Ingrata, no me digas que me quieres

no me digas que adoras que me amas

que me extrañas que ya no te creo nada

Ingrata, que no ves que estoy sufriendo

porfavor hoy no me digas

que sin mi te estás muriendo

que tus lagrimas son falsas

Ingrata, no me digas que me adoras

se te nota que en tus labios

ya no hay nada que tu puedas

ofrecer a esta boca

Anoche fuimos con Julie al Trocadero en Philly a ver a Café Tacuba. ¡Qué lo parió! ¡Qué espectáculo! Con la salvedad de decir que creo que éramos de las pocas personas que pasaban de los cuarenta en el lugar, la verdad que lo pasamos de película. No es lo mismo escuchar un CD de Café Tacuba que ver a Café Tacuba en concierto. Todavía me cuesta creer que estos muchachos, que están tocando juntos desde 1989, tengan tanta energía sobre el escenario.

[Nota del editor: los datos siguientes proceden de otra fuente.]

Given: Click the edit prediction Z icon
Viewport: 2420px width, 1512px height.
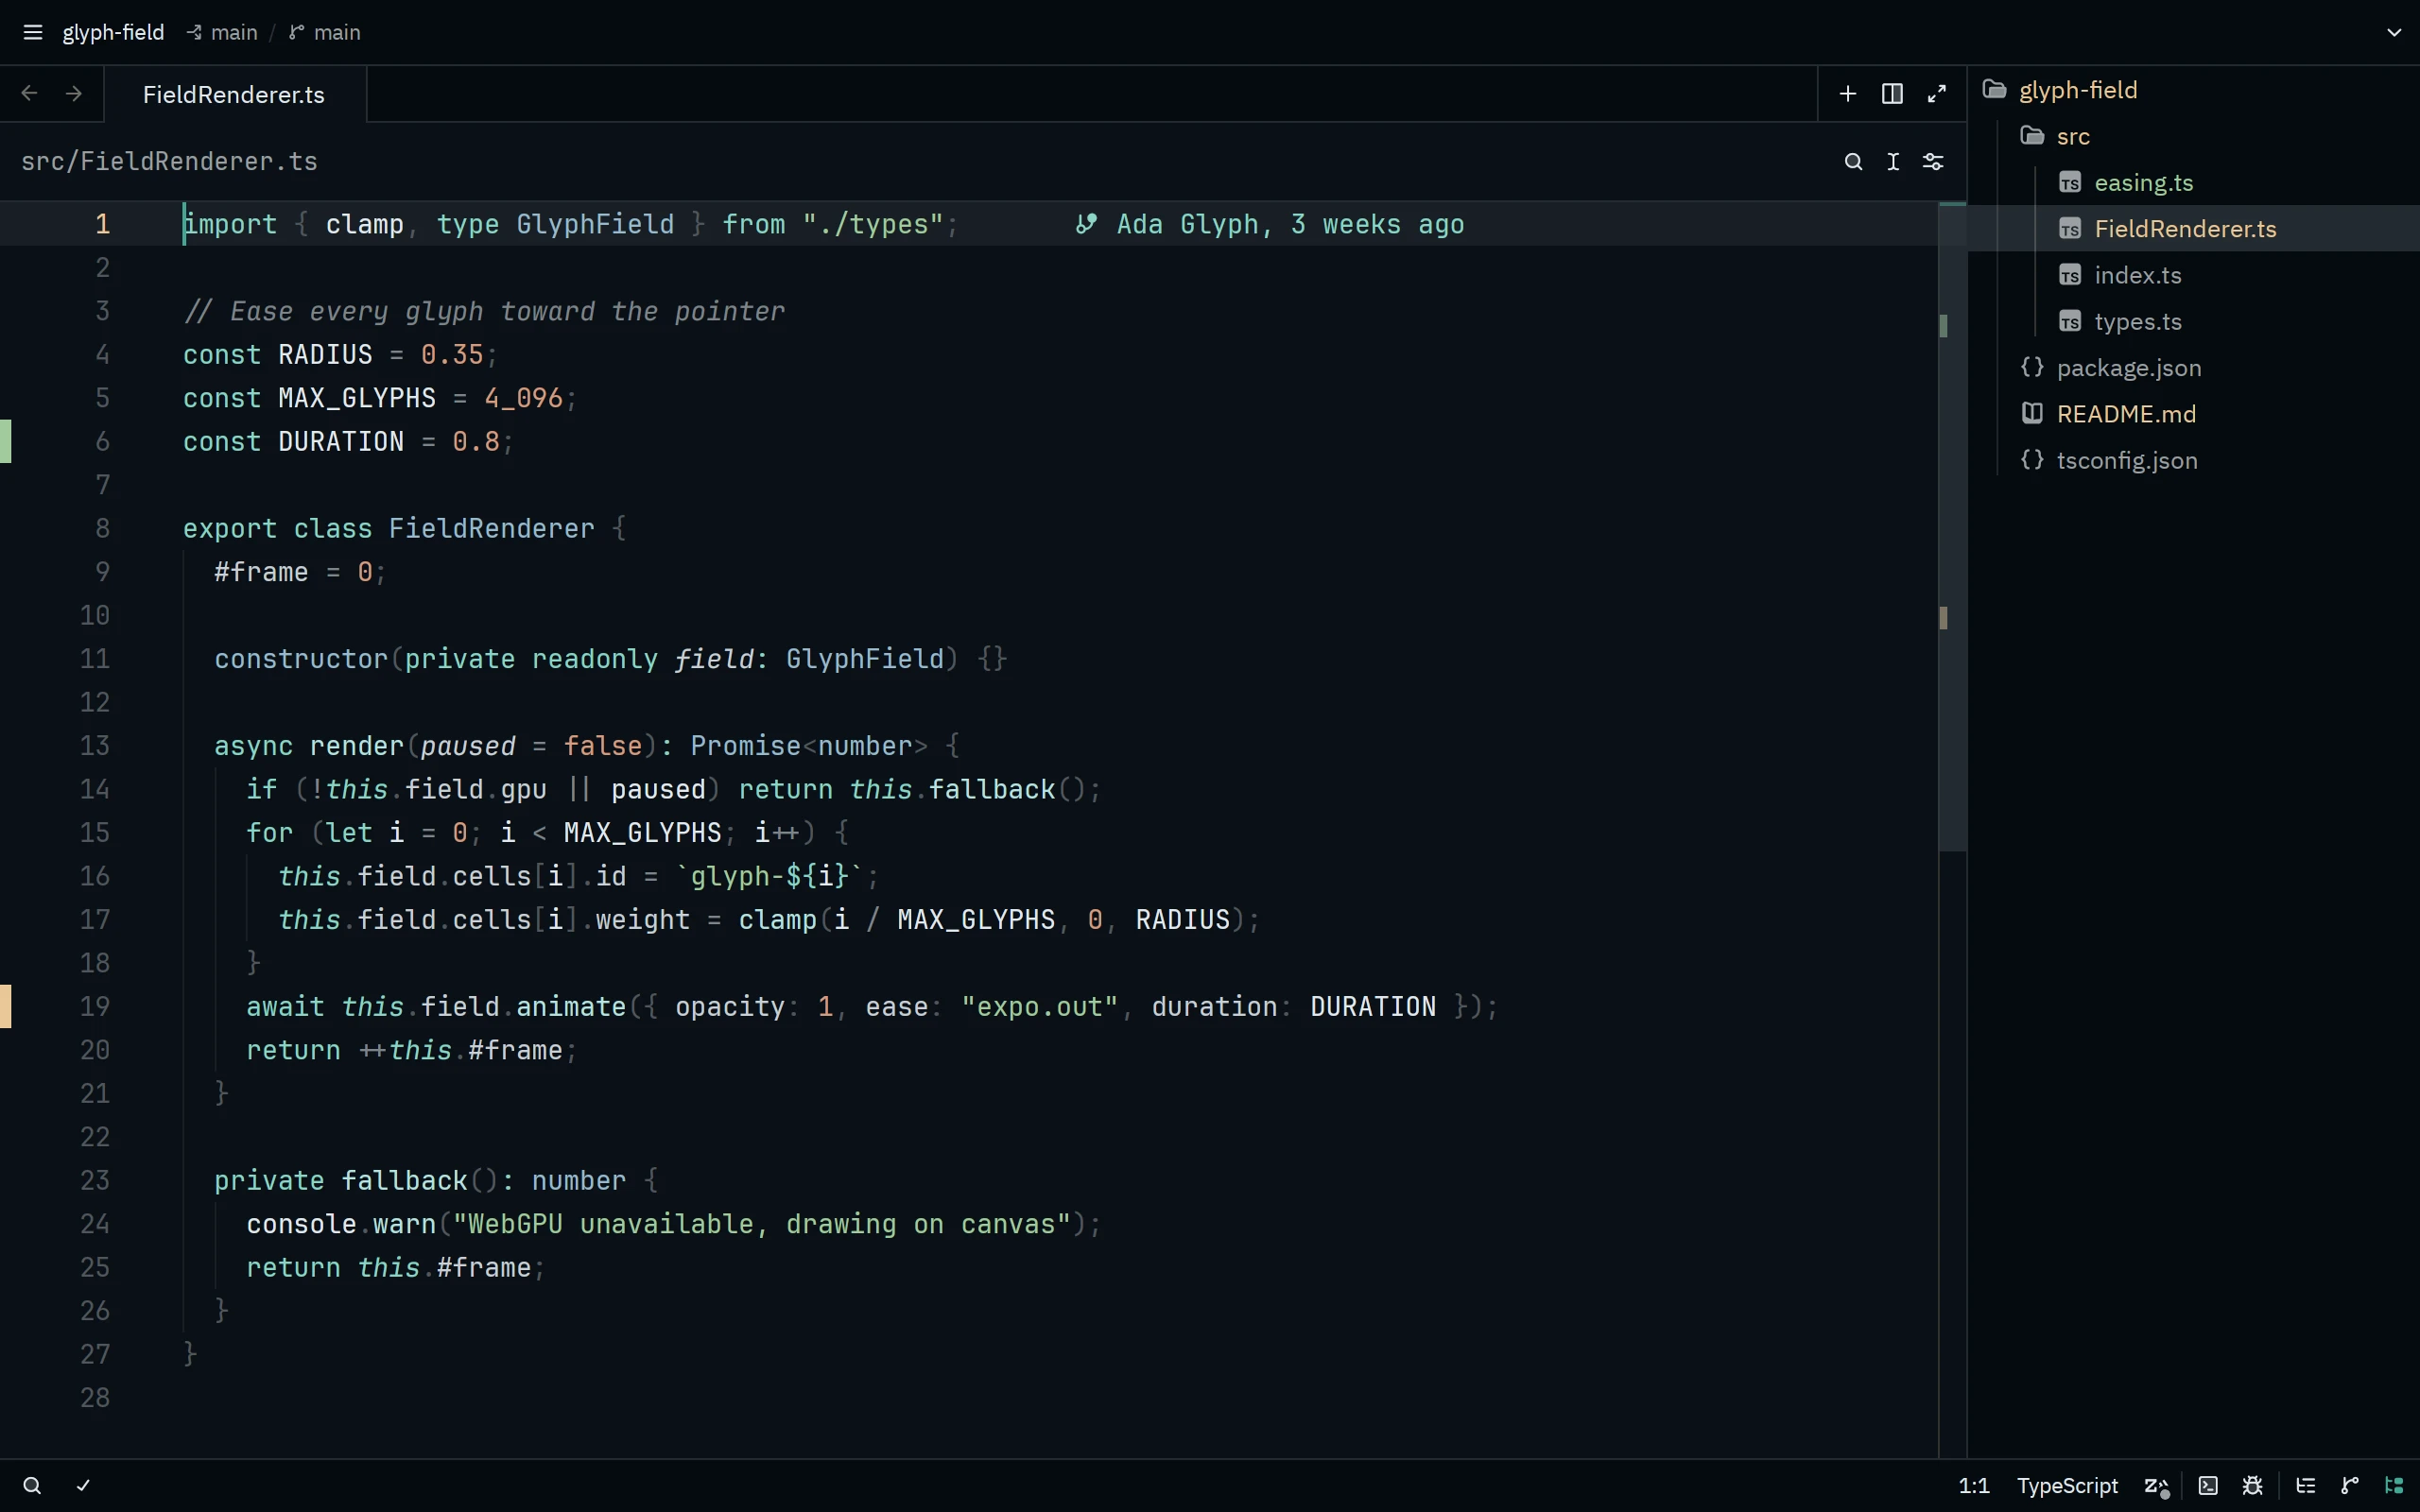Looking at the screenshot, I should click(2157, 1486).
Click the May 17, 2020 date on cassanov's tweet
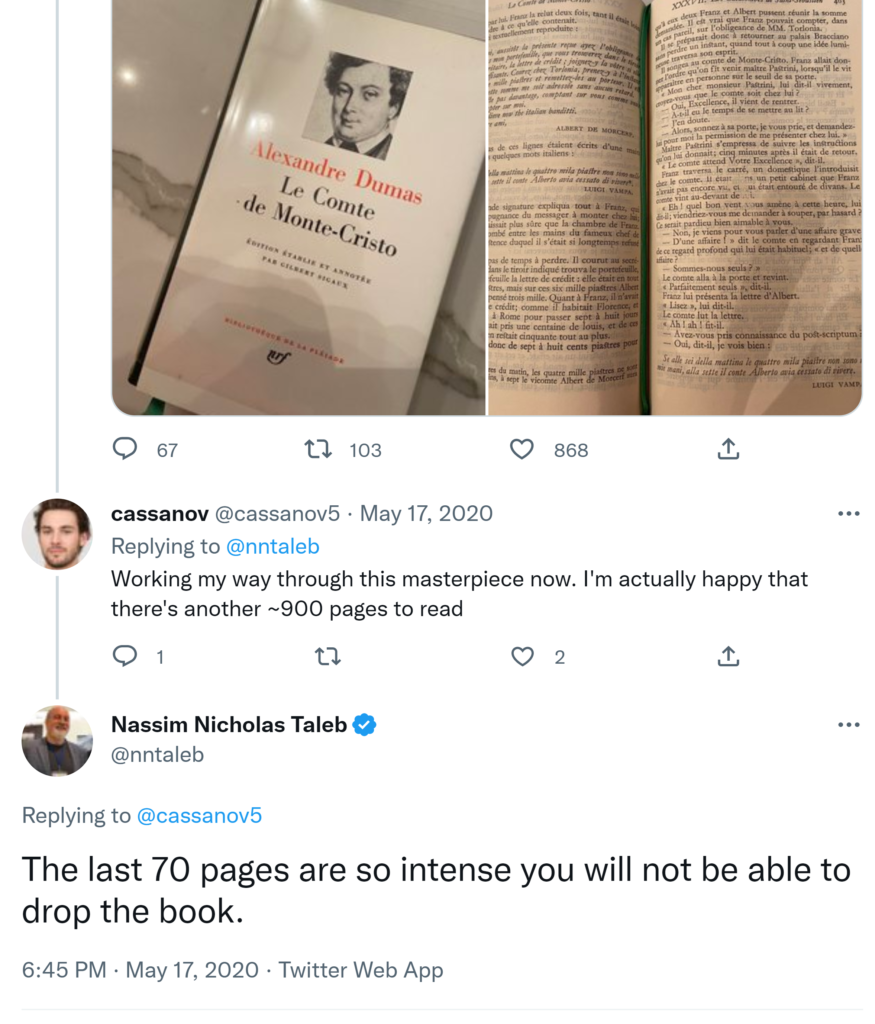 pos(426,514)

Los muchachos empezaron más de una hora tarde, un poco pasadas las 21, mientras el DJ nos tupía con temas de Rock en español para ir preparando el campo para lo que venía luego. Para los que no saben, el Trocadero es un viejo teatro, no solo en pleno centro de Filadelfia, en pleno centro de “Chinatown¨, lo cual quiere decir que los restaurantes que están alrededor son de primera calidad. Cenamos con Julie en el Fusion Restaurant of Joseph Poon, al cruzar la calle del Troc. El tipo es fantástico como anfitrión y mejor cocinero. Un restaurante que recomiendo sin ninguna duda.

Joepoon01

Lo único que no me gustó de toda la noche es que los muy hijoeputas del Troc no me dejaron pasar la cámara para poder darme el gusto de tomar un par de cientos de fotos, como acostumbro, del concierto. No hubo caso ni forma de convencer a los porteros –“que no se puede, no está permitido por los organizadores del concierto, que la mar en coche”. Que se vayan a otro con ese cuento. Ni que me fuera a poner a vender posters de los muchachos de Cafeta… De todas formas, me saqué las ganas de tomar algunas fotos, muy oscuras, con mi celular. Luego las limpio un poco en Photoshop y las pongo en Pintando con Luz. Veremos como quedan…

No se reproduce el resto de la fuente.